* Work to complete
If a line of the data below holds the string "agent", copy it.

^^^^

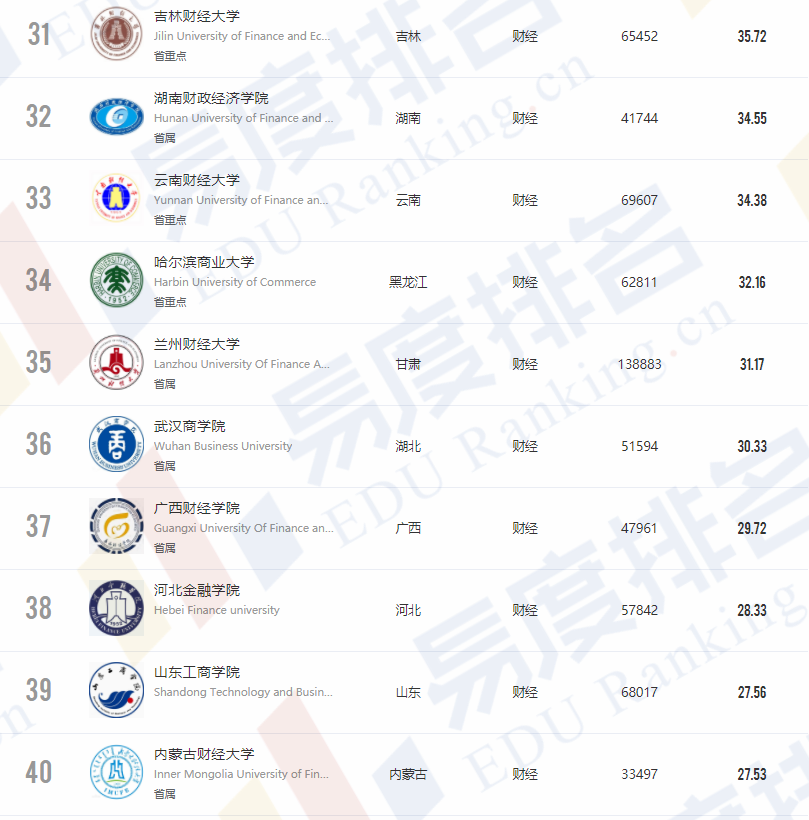Open 云南财经大学 university link
Viewport: 809px width, 820px height.
[x=197, y=181]
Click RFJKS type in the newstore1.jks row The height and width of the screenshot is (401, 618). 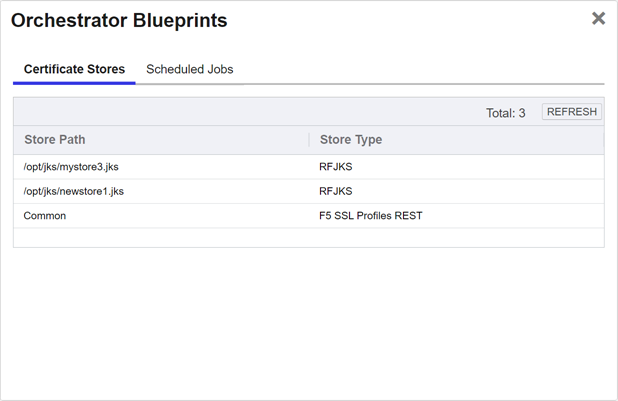point(336,191)
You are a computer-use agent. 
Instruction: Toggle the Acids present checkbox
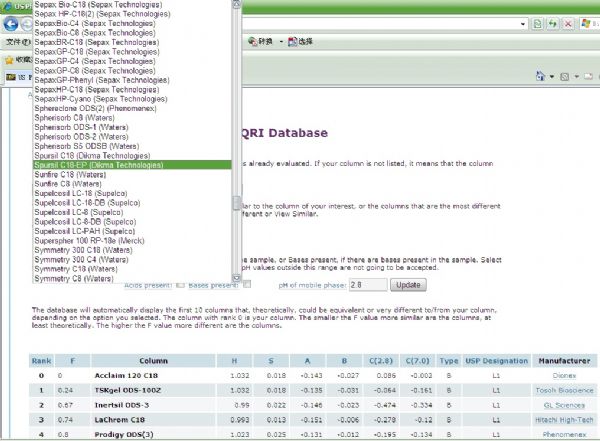click(178, 285)
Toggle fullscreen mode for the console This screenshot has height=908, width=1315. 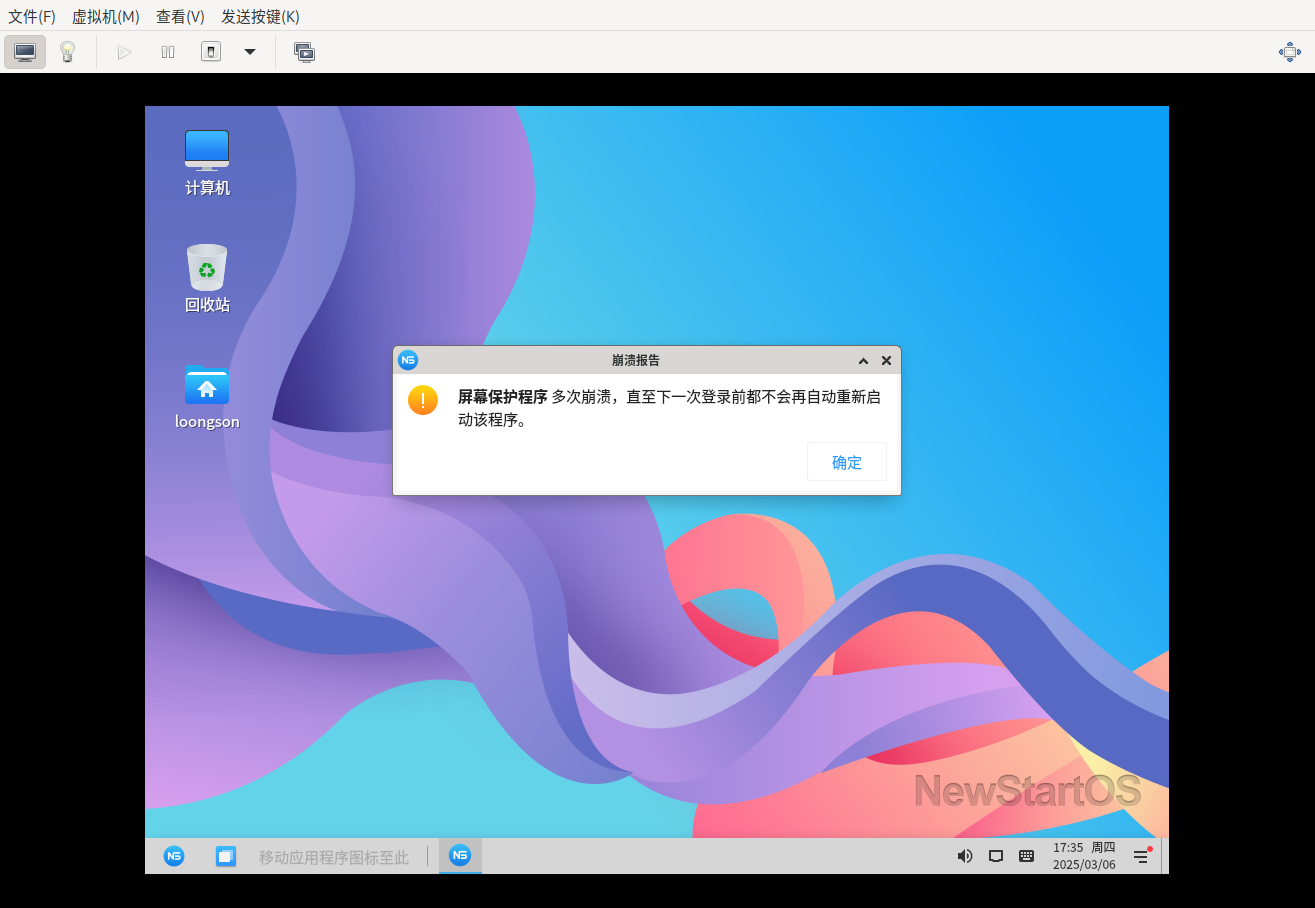point(1290,52)
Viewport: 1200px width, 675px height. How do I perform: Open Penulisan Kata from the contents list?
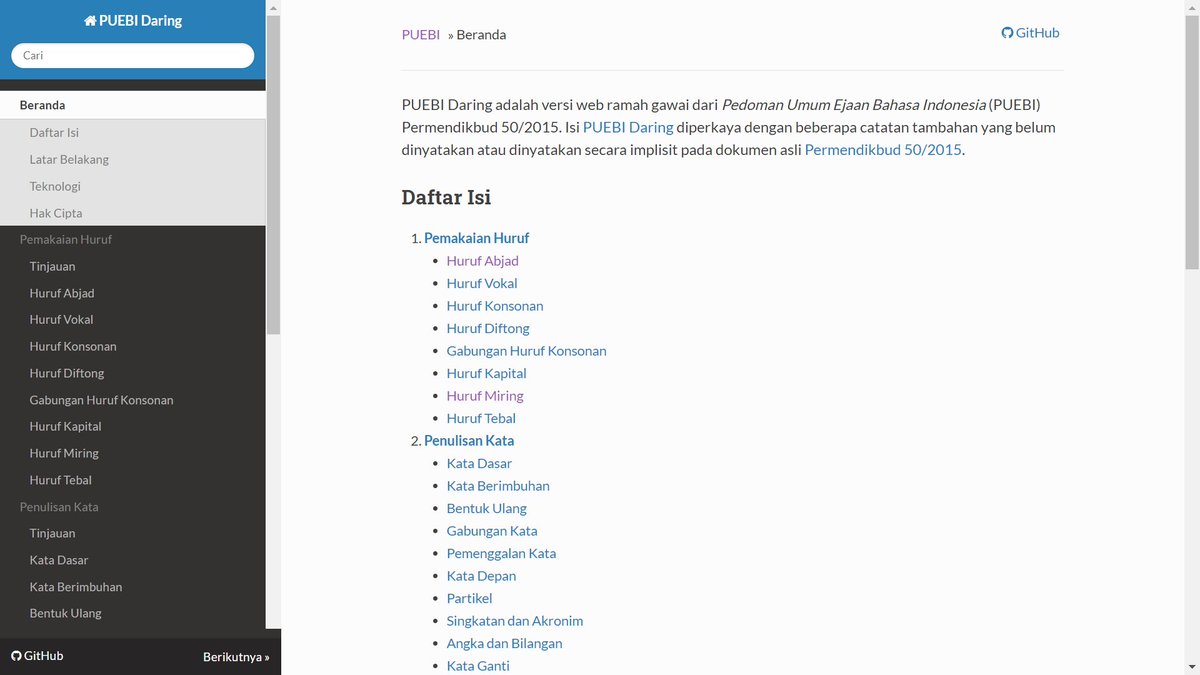click(x=469, y=440)
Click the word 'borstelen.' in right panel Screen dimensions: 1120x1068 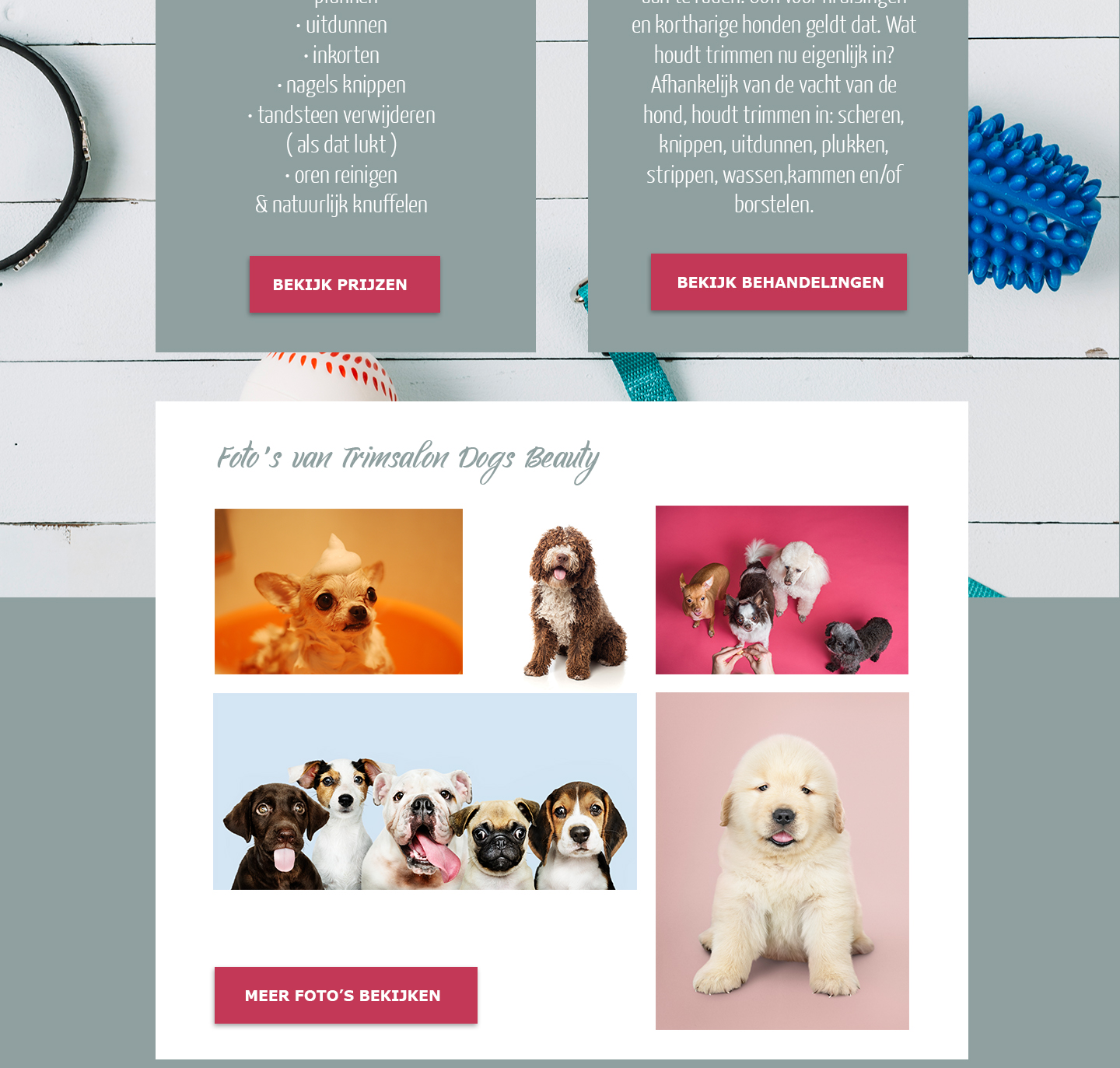click(774, 204)
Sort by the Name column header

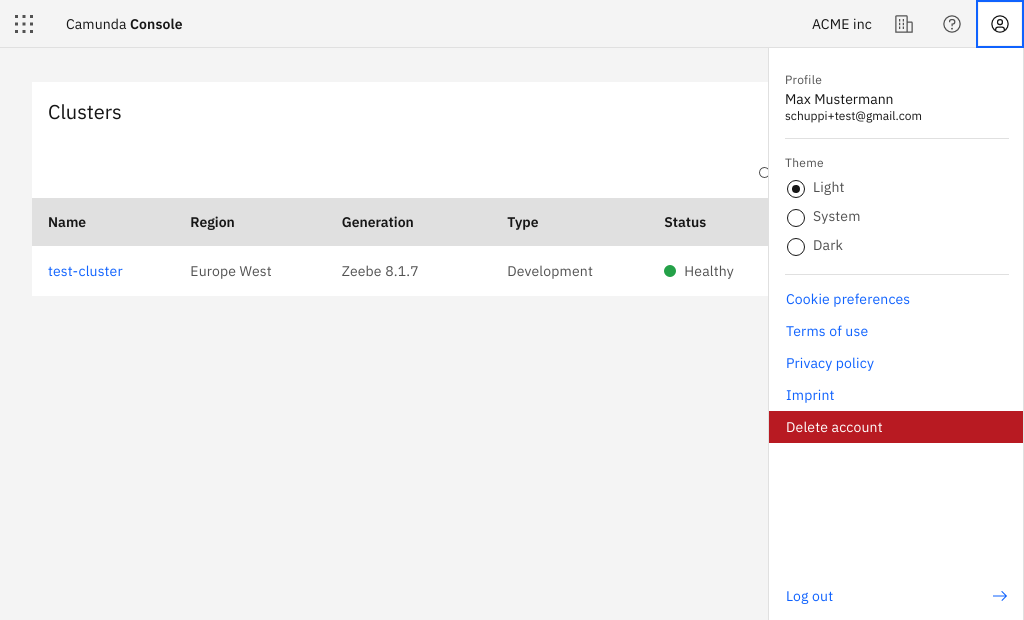click(67, 222)
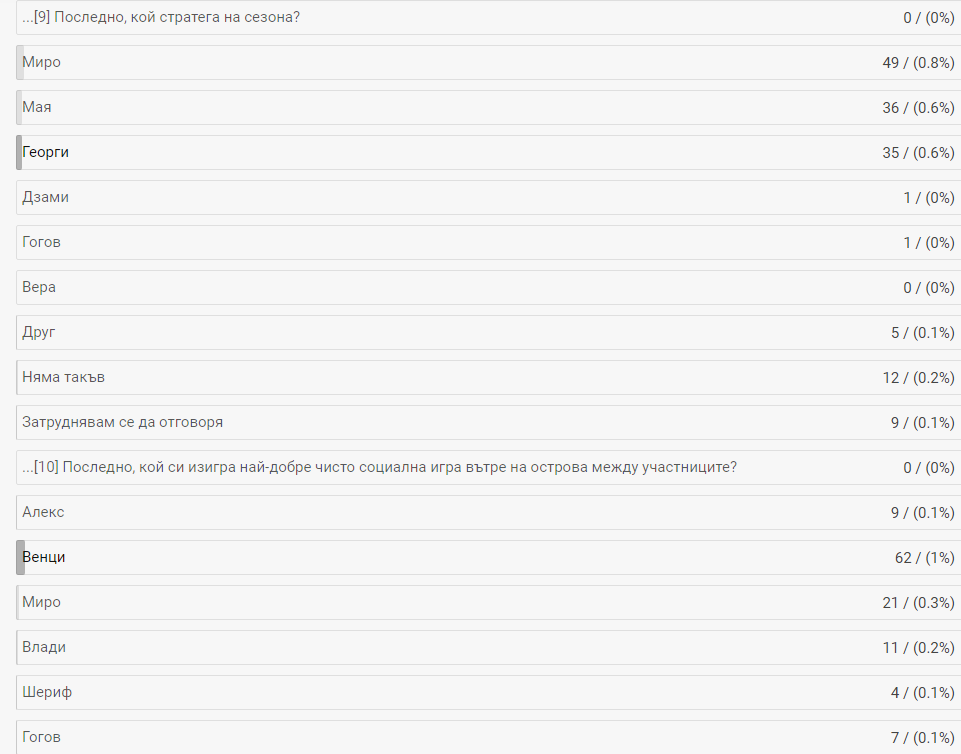Pick Миро with 21 votes
961x754 pixels.
tap(488, 603)
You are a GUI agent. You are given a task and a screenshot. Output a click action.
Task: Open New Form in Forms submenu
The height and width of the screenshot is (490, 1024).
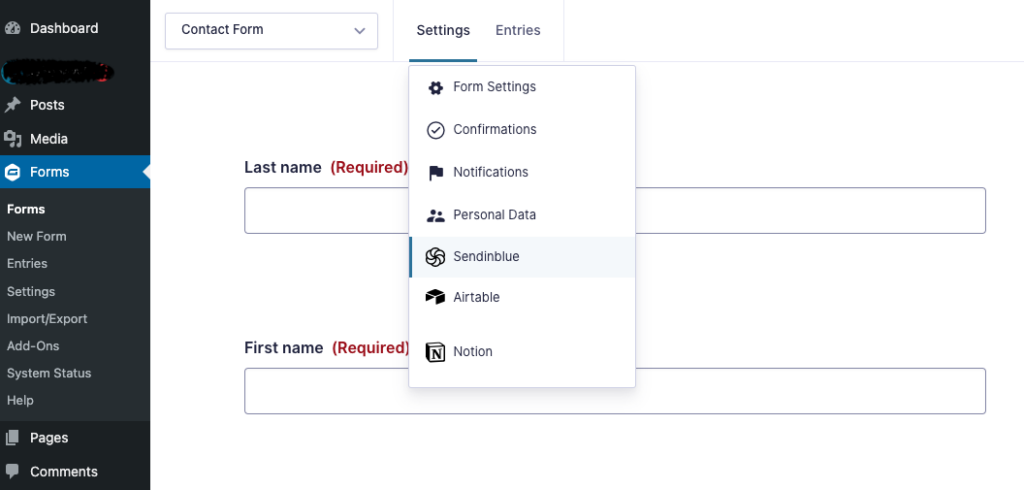[x=36, y=237]
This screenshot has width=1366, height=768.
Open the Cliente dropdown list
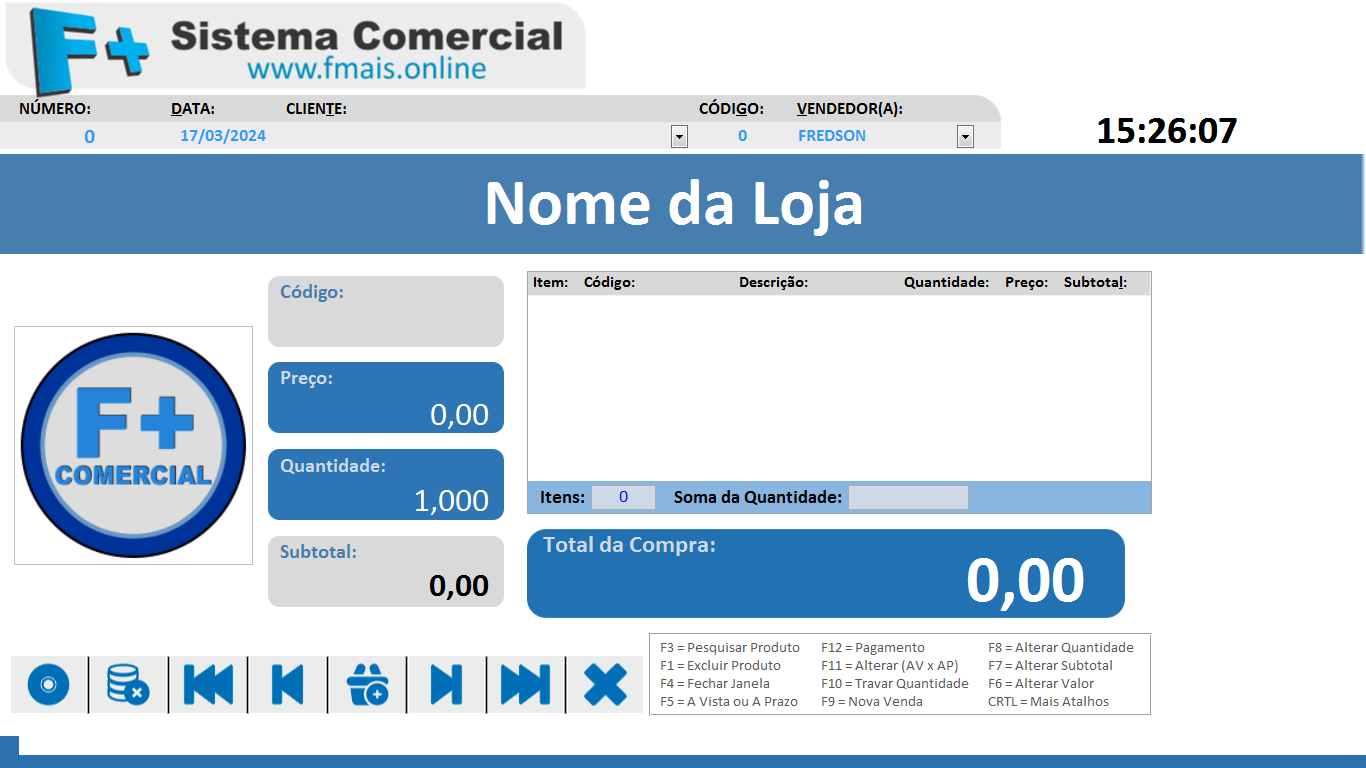pyautogui.click(x=679, y=137)
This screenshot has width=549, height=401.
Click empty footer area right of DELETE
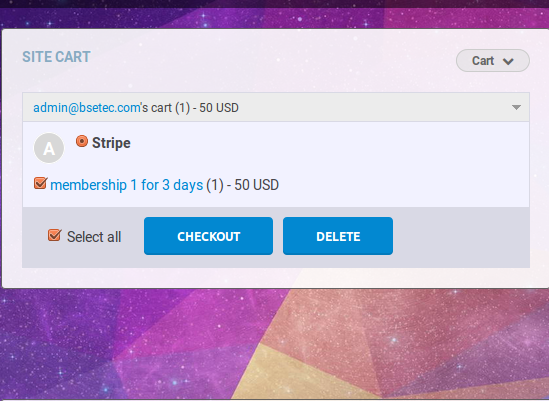coord(461,237)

^^^^

* Answer below
You are a computer-use agent. 
You are a GUI agent. You are given a task and a screenshot. Output a click action.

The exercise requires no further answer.